─── INPUT MATERIAL

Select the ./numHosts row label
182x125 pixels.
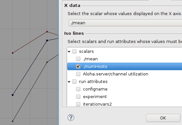pyautogui.click(x=95, y=67)
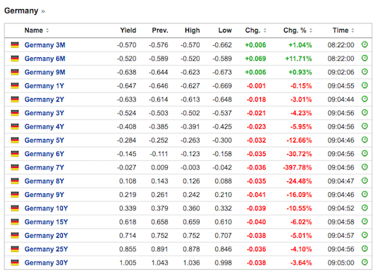Click the double chevron next to Germany heading

coord(43,11)
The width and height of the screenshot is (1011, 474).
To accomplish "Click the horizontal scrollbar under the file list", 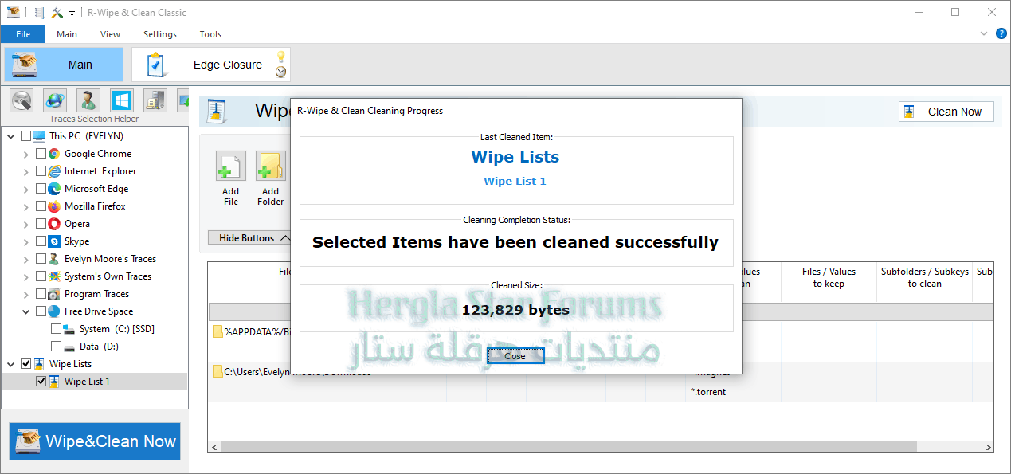I will (558, 447).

──────

EXERCISE OBJECTIVE: Please quote exactly the run of lines that starts the entries and ends at the line containing "The width and", leaving out every picture.

TASK RESPONSE:
Select the ./numHosts row label
182x125 pixels.
pyautogui.click(x=95, y=67)
Click the double chevron next to Germany heading

coord(43,11)
The width and height of the screenshot is (1011, 474).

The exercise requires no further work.